─── DATA ENTRIES
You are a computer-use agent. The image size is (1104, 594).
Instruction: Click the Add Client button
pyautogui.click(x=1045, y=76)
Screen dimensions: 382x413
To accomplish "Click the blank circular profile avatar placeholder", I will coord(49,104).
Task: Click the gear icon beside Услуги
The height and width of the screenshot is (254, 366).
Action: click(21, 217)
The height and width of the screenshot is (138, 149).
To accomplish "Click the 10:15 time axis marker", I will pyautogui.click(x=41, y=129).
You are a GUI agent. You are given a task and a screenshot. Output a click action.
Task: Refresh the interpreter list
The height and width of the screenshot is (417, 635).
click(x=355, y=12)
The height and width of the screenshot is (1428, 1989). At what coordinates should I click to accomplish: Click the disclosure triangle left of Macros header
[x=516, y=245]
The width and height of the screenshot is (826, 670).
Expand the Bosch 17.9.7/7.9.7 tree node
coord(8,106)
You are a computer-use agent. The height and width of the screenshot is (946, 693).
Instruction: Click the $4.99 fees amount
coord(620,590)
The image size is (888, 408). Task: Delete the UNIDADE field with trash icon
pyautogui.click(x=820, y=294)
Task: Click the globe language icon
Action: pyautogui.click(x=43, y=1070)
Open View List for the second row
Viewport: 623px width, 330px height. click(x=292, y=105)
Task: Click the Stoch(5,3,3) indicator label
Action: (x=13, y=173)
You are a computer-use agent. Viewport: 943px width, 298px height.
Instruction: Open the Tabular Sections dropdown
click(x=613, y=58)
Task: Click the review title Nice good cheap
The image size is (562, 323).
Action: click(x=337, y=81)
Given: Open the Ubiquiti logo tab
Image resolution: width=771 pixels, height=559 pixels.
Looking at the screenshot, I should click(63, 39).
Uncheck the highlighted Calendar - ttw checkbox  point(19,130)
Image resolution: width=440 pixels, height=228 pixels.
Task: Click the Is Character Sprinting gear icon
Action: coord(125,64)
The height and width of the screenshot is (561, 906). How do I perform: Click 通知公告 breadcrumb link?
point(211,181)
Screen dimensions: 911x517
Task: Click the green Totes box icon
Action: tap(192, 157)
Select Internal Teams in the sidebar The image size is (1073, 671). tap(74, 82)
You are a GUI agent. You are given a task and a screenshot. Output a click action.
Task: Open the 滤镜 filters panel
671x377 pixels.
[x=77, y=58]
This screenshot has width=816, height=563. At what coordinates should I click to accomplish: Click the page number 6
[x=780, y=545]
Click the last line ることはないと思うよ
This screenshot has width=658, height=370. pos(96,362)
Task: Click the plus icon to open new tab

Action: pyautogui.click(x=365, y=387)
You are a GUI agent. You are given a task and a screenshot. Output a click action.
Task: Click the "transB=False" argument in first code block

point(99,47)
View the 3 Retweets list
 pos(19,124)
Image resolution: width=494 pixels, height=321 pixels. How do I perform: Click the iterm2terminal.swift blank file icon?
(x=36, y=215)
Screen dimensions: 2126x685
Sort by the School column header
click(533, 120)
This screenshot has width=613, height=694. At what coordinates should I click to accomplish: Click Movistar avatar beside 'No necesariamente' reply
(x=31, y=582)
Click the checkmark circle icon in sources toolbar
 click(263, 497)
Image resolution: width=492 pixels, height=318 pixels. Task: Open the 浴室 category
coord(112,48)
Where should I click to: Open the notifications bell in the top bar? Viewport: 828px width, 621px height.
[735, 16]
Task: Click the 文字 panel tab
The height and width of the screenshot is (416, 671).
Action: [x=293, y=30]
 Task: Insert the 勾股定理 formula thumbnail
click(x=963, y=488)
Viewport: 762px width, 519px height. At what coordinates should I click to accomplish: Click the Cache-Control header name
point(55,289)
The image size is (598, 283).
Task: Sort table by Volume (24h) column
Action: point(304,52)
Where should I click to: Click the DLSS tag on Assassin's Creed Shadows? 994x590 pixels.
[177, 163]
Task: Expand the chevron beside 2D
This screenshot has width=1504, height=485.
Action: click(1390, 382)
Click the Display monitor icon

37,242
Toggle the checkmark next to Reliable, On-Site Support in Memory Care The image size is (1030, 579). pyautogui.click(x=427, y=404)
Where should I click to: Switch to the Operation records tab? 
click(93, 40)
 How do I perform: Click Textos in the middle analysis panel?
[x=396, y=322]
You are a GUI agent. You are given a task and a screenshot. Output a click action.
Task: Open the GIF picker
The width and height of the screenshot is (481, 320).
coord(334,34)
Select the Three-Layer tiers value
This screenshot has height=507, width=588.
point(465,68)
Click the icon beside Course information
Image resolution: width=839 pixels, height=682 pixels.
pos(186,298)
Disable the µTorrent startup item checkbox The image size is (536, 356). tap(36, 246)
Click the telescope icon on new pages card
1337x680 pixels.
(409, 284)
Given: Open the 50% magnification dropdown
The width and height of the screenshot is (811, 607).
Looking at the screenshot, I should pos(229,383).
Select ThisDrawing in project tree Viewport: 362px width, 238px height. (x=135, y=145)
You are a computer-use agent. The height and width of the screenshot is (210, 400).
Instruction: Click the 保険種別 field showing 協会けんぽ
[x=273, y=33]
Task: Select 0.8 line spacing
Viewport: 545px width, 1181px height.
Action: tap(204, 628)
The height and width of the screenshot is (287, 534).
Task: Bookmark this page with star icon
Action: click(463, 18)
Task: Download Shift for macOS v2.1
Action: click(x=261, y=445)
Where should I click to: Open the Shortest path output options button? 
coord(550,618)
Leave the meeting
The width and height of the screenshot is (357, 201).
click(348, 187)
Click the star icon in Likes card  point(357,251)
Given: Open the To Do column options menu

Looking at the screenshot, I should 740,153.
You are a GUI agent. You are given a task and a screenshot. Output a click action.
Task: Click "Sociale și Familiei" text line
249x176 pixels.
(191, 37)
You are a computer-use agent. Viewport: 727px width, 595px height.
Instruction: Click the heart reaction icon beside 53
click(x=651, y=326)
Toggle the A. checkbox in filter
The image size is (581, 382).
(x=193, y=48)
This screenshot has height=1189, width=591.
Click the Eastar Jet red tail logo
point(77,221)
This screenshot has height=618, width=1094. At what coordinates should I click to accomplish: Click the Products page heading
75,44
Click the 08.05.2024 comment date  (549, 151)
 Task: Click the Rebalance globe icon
──────
# TASK DESCRIPTION
Convert the stretch from the start of the records through the line containing "Action: click(21, 217)" into a Markdown table with two columns, Number and Text, giving each line its own row and leaving out any blank lines. Include only the lines in that stretch.

# FINAL RESULT
| Number | Text |
|---|---|
| 1 | You are a computer-use agent. The image size is (1104, 594). |
| 2 | Instruction: Click the Add Client button |
| 3 | pyautogui.click(x=1045, y=76) |
| 4 | Screen dimensions: 382x413 |
| 5 | To accomplish "Click the blank circular profile avatar placeholder", I will coord(49,104). |
| 6 | Task: Click the gear icon beside Услуги |
| 7 | The height and width of the screenshot is (254, 366). |
| 8 | Action: click(21, 217) |